━━ DATA FOR THIS EXERCISE
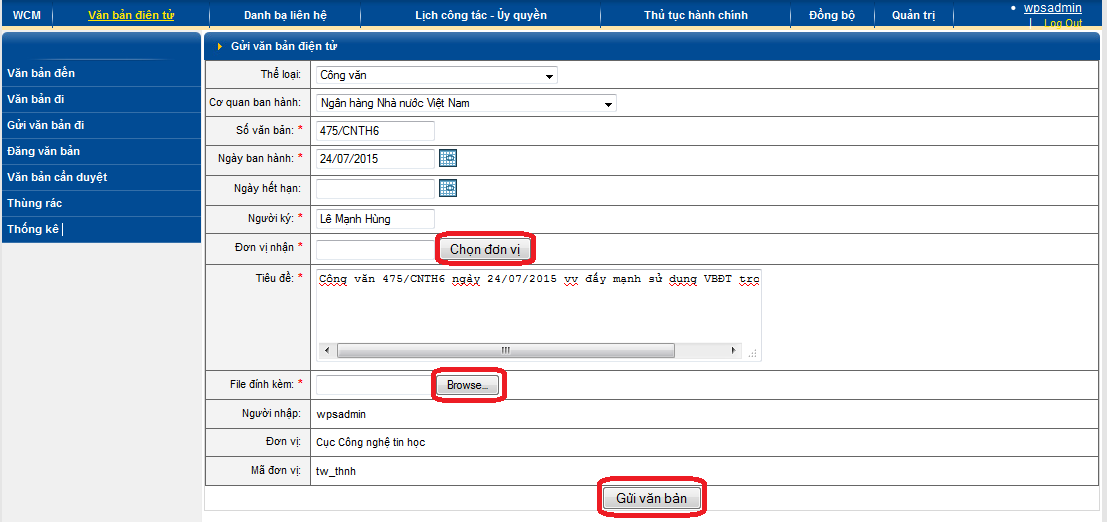Open Thủ tục hành chính menu
The width and height of the screenshot is (1107, 522).
coord(696,15)
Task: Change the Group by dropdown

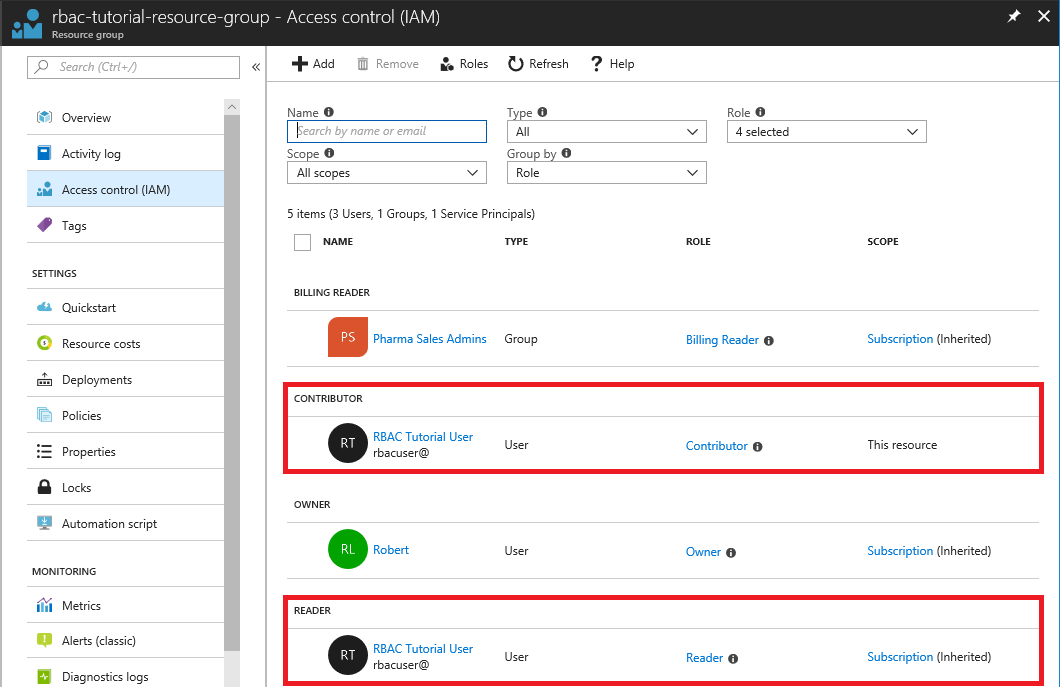Action: pyautogui.click(x=606, y=172)
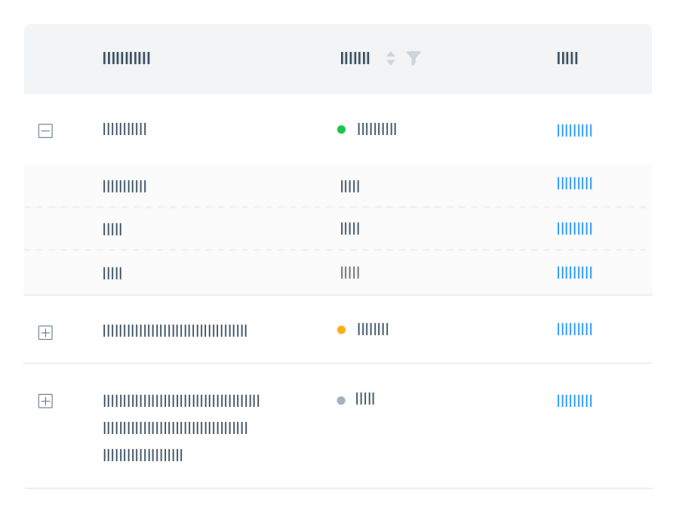676x514 pixels.
Task: Select the three-line text cell in the bottom row
Action: [x=180, y=428]
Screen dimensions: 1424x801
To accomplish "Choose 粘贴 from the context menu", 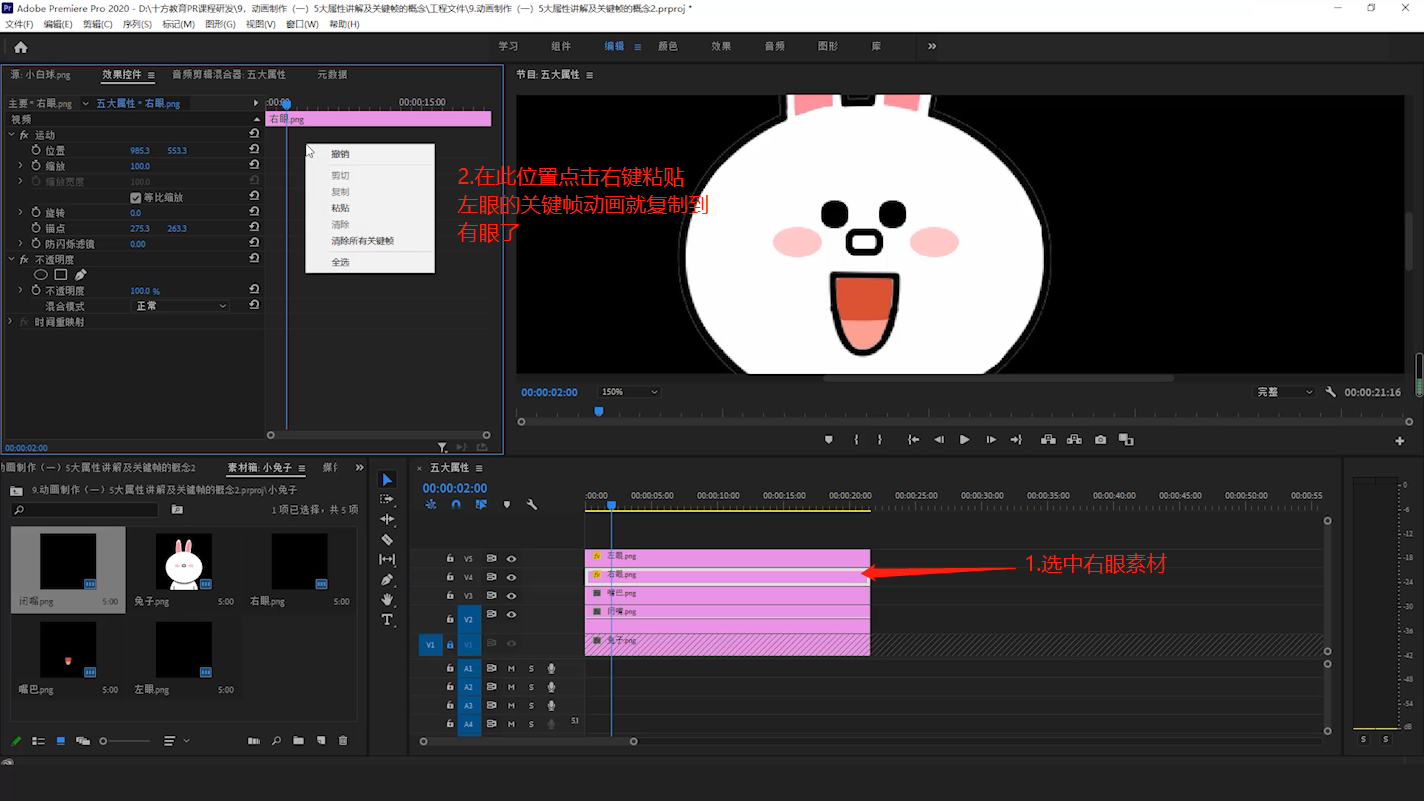I will point(340,208).
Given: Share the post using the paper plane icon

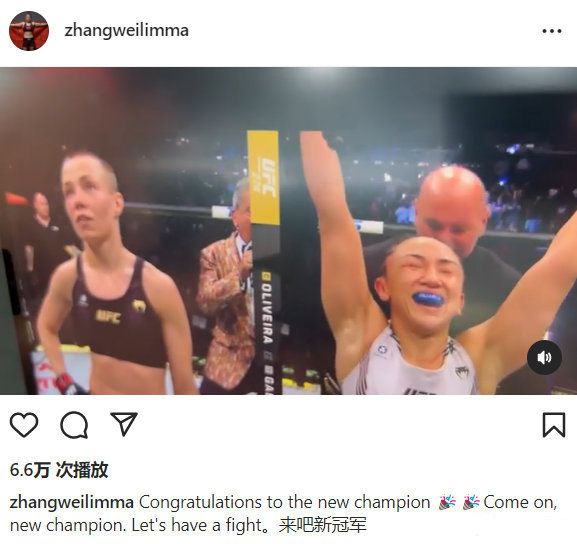Looking at the screenshot, I should pyautogui.click(x=124, y=424).
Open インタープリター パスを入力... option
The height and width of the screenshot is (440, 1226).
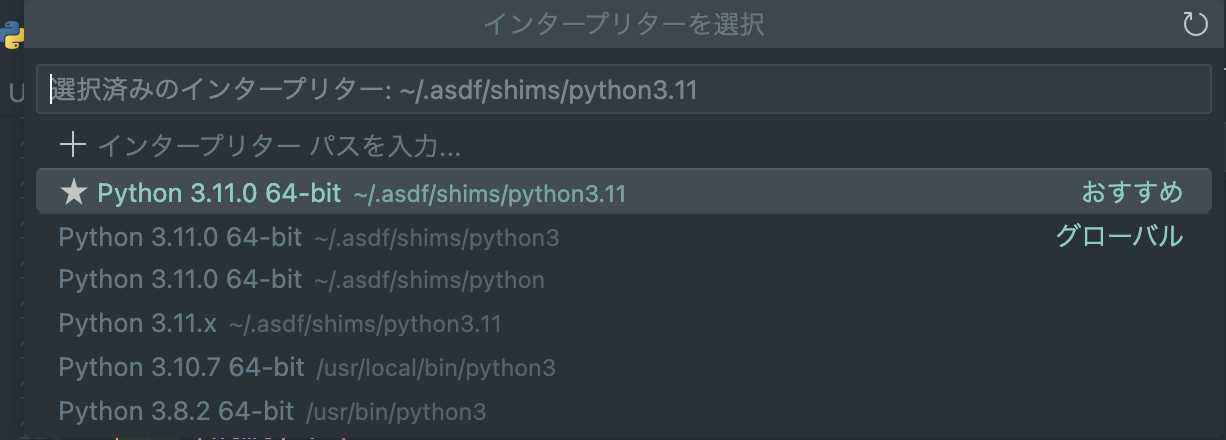(279, 146)
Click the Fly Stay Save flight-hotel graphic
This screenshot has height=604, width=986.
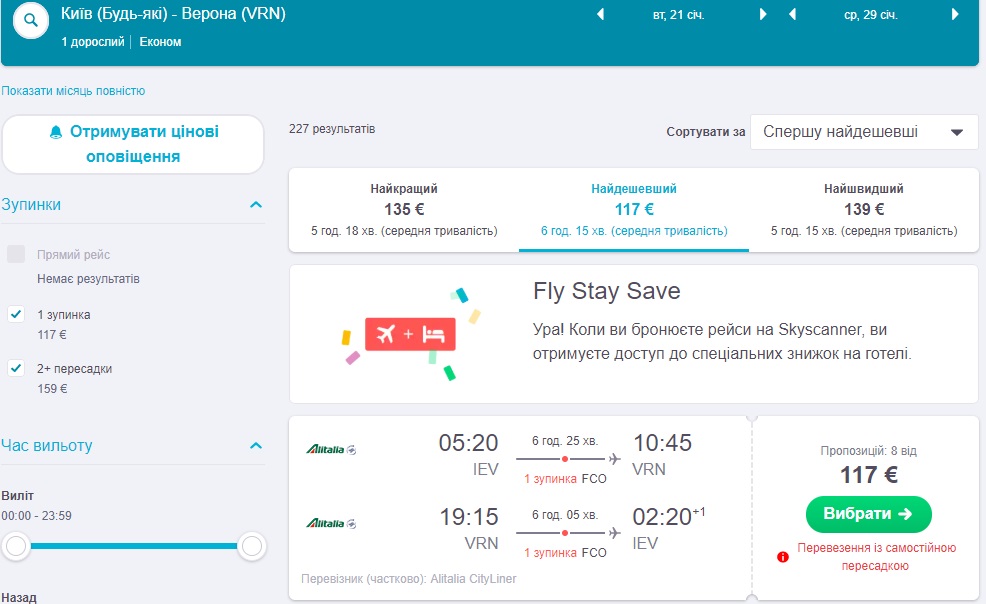[x=410, y=334]
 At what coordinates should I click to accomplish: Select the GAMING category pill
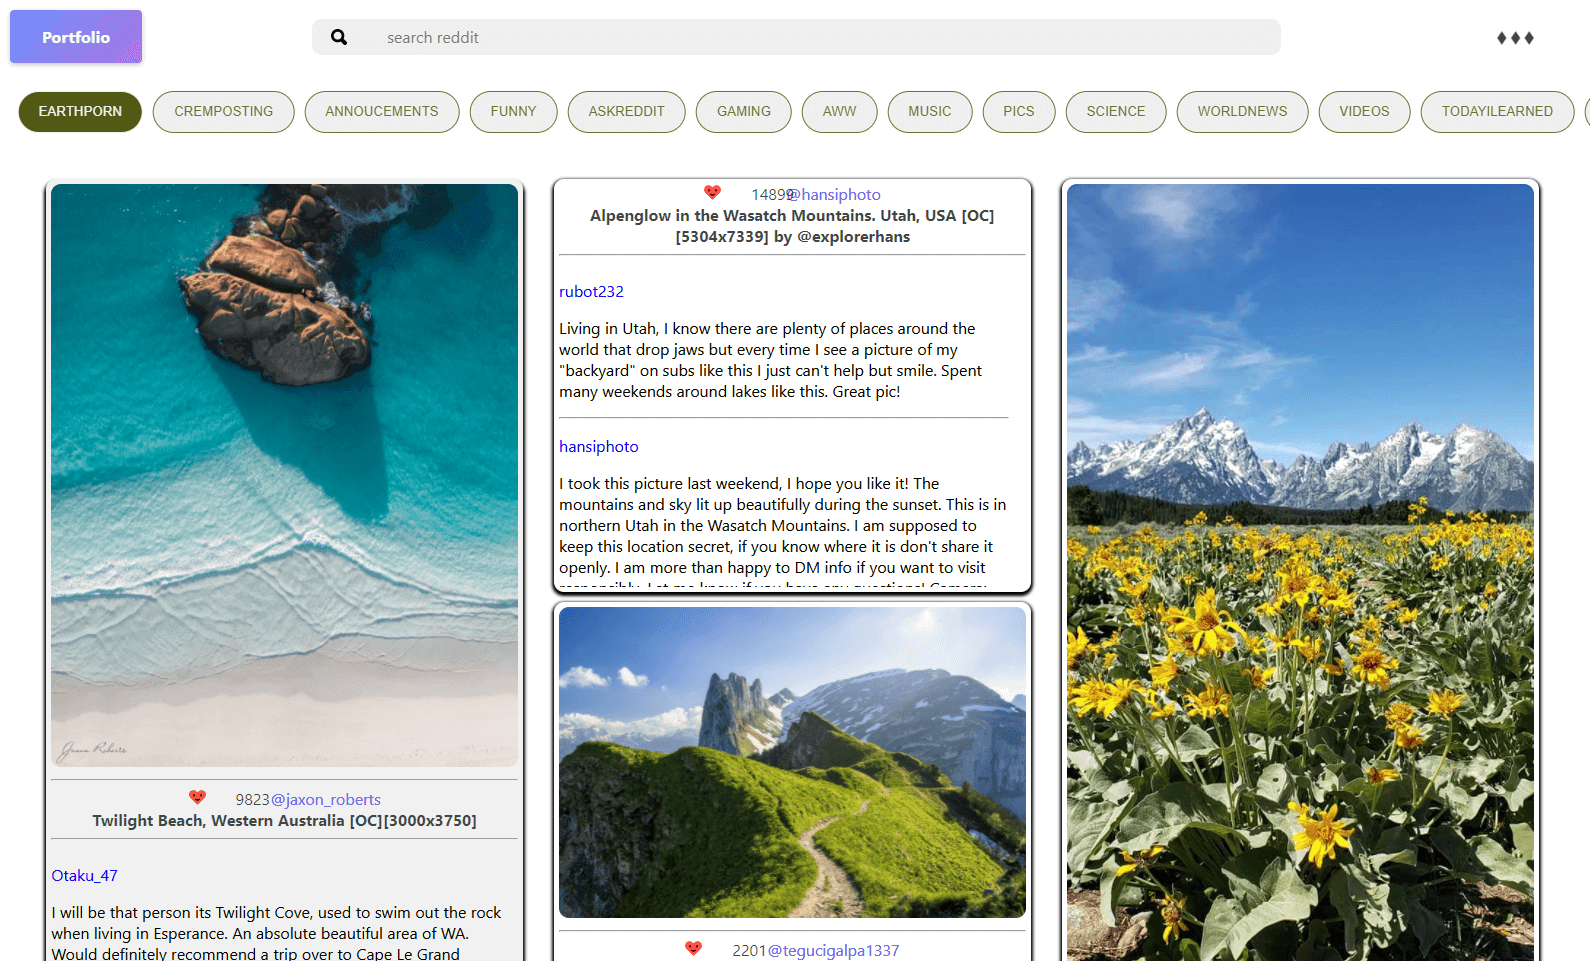click(x=743, y=111)
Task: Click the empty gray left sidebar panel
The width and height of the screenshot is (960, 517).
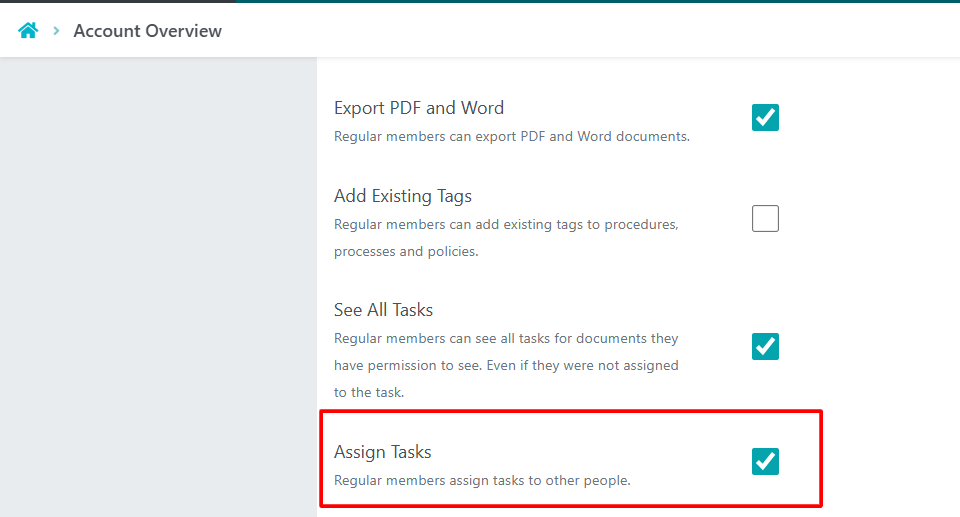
━━━━
▸ **DESCRIPTION OF THE TASK**:
Pictures must be left out. Return verbatim only the lines from the line with "At what coordinates" through the final line of the material above, including both ends.

▸ **ANSWER TO THE EXERCISE**:
 At what coordinates should I click to accomplish: Select the GAMING category pill
click(x=743, y=111)
Task: Click the empty gray left sidebar panel
The width and height of the screenshot is (960, 517).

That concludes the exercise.